»»

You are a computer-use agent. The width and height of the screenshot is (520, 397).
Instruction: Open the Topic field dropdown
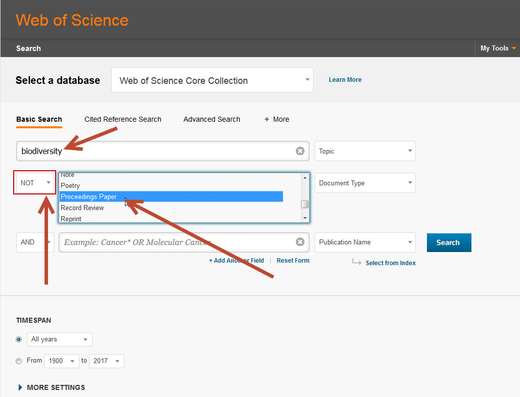(x=365, y=151)
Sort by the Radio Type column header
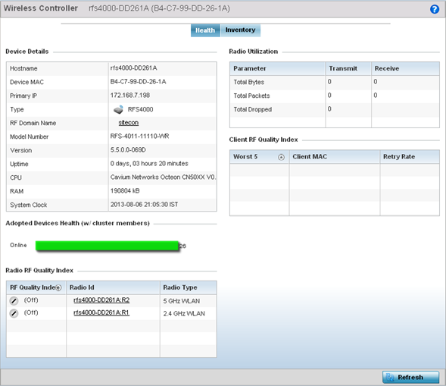The width and height of the screenshot is (446, 386). tap(189, 287)
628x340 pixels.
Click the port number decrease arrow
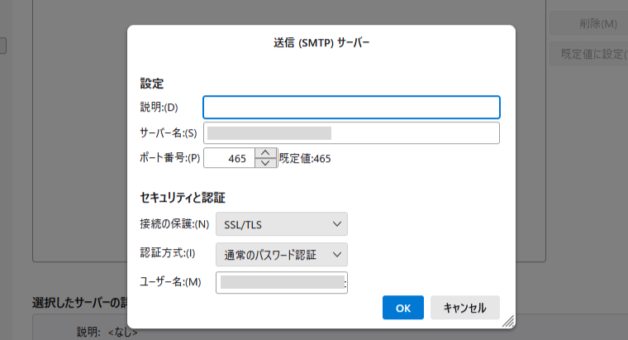tap(264, 163)
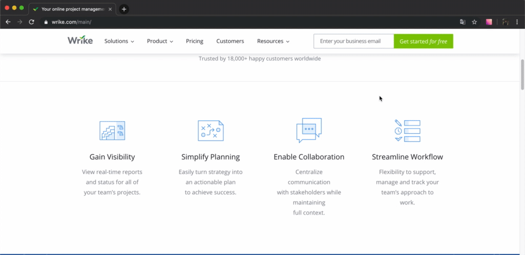Viewport: 525px width, 255px height.
Task: Expand the Product dropdown menu
Action: [160, 41]
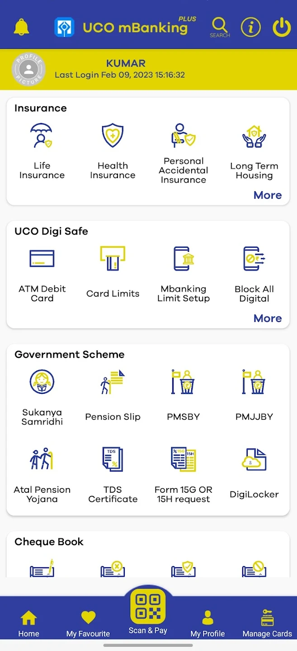
Task: Open the info icon in header
Action: pos(250,27)
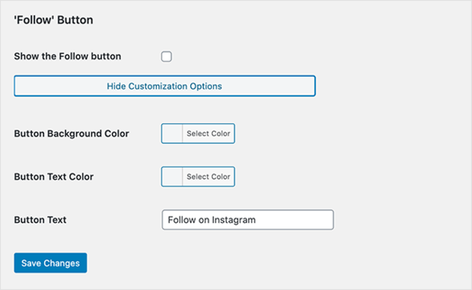Image resolution: width=472 pixels, height=290 pixels.
Task: Tick the box to show Follow button
Action: [166, 57]
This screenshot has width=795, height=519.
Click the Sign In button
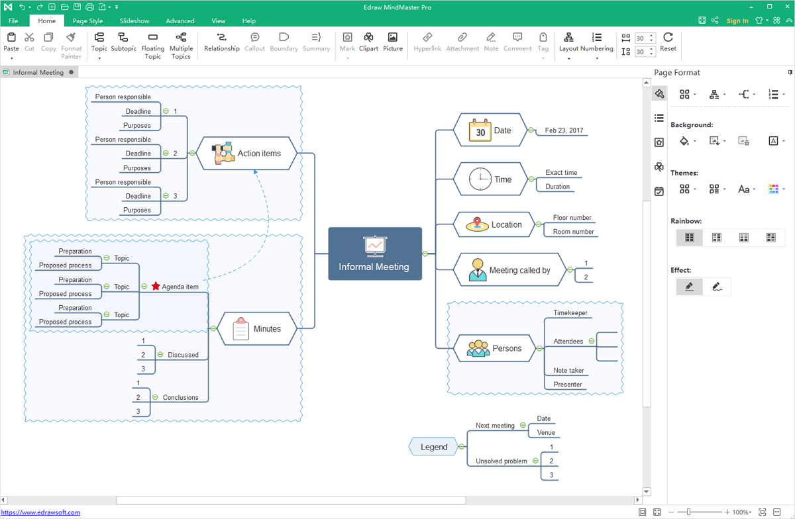[737, 21]
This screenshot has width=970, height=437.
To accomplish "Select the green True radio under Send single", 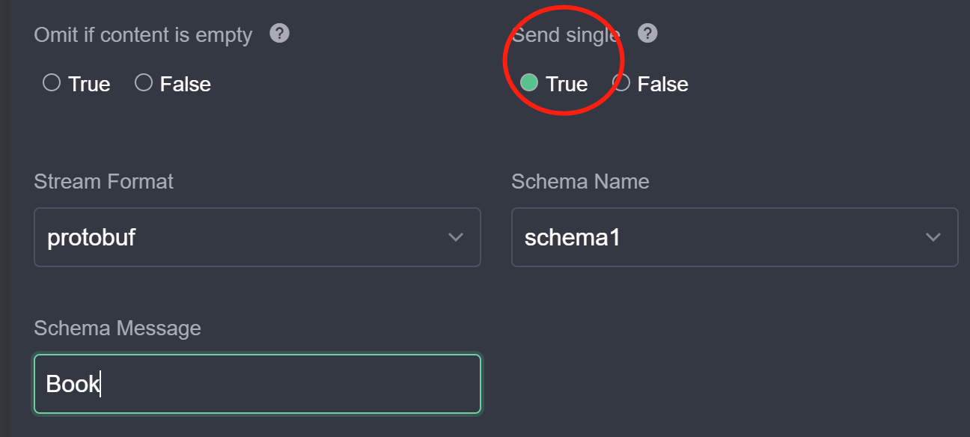I will click(x=529, y=82).
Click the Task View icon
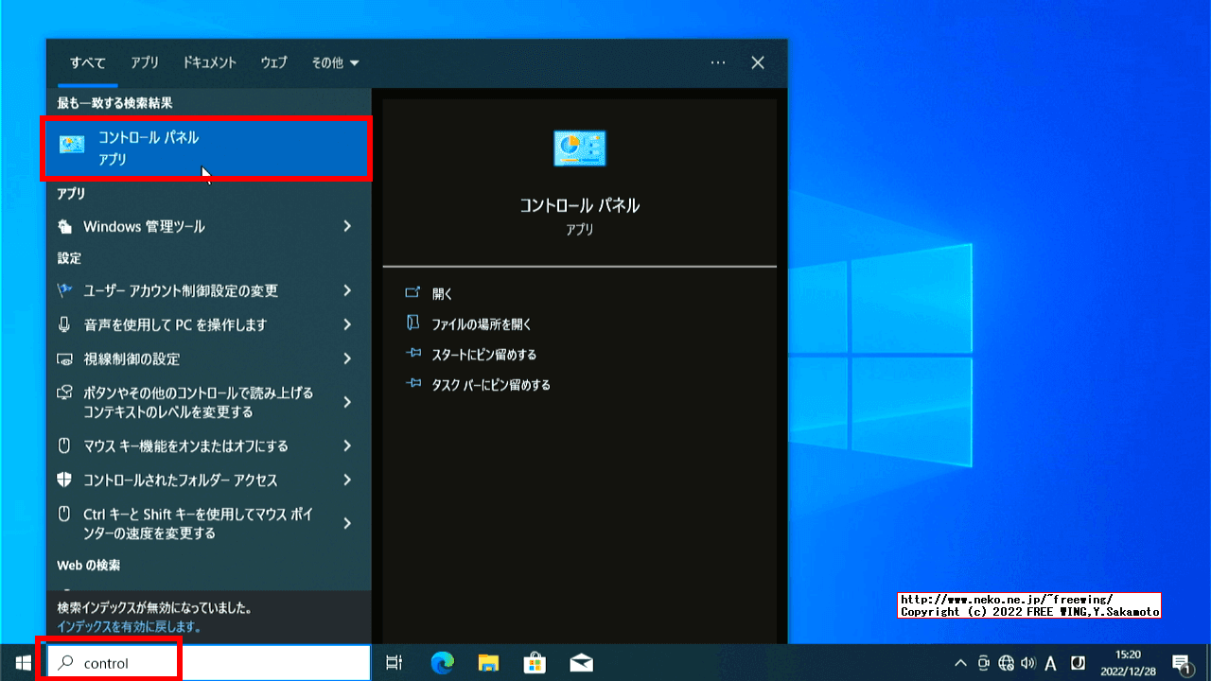The width and height of the screenshot is (1211, 681). coord(394,663)
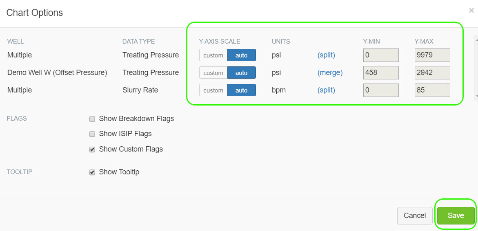Click split link for Slurry Rate bpm
This screenshot has width=478, height=231.
pos(326,90)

««

• What is required
Make an exact copy of the records from their first line through the line containing "628x340 pixels.", both ends included, with the pictures omitted.

• Answer space
You are a computer-use agent. The width and height of the screenshot is (520, 397).
Instruction: Open the Topic field dropdown
(x=365, y=151)
Sort by the Radio Type column header
The width and height of the screenshot is (446, 386). tap(189, 287)
628x340 pixels.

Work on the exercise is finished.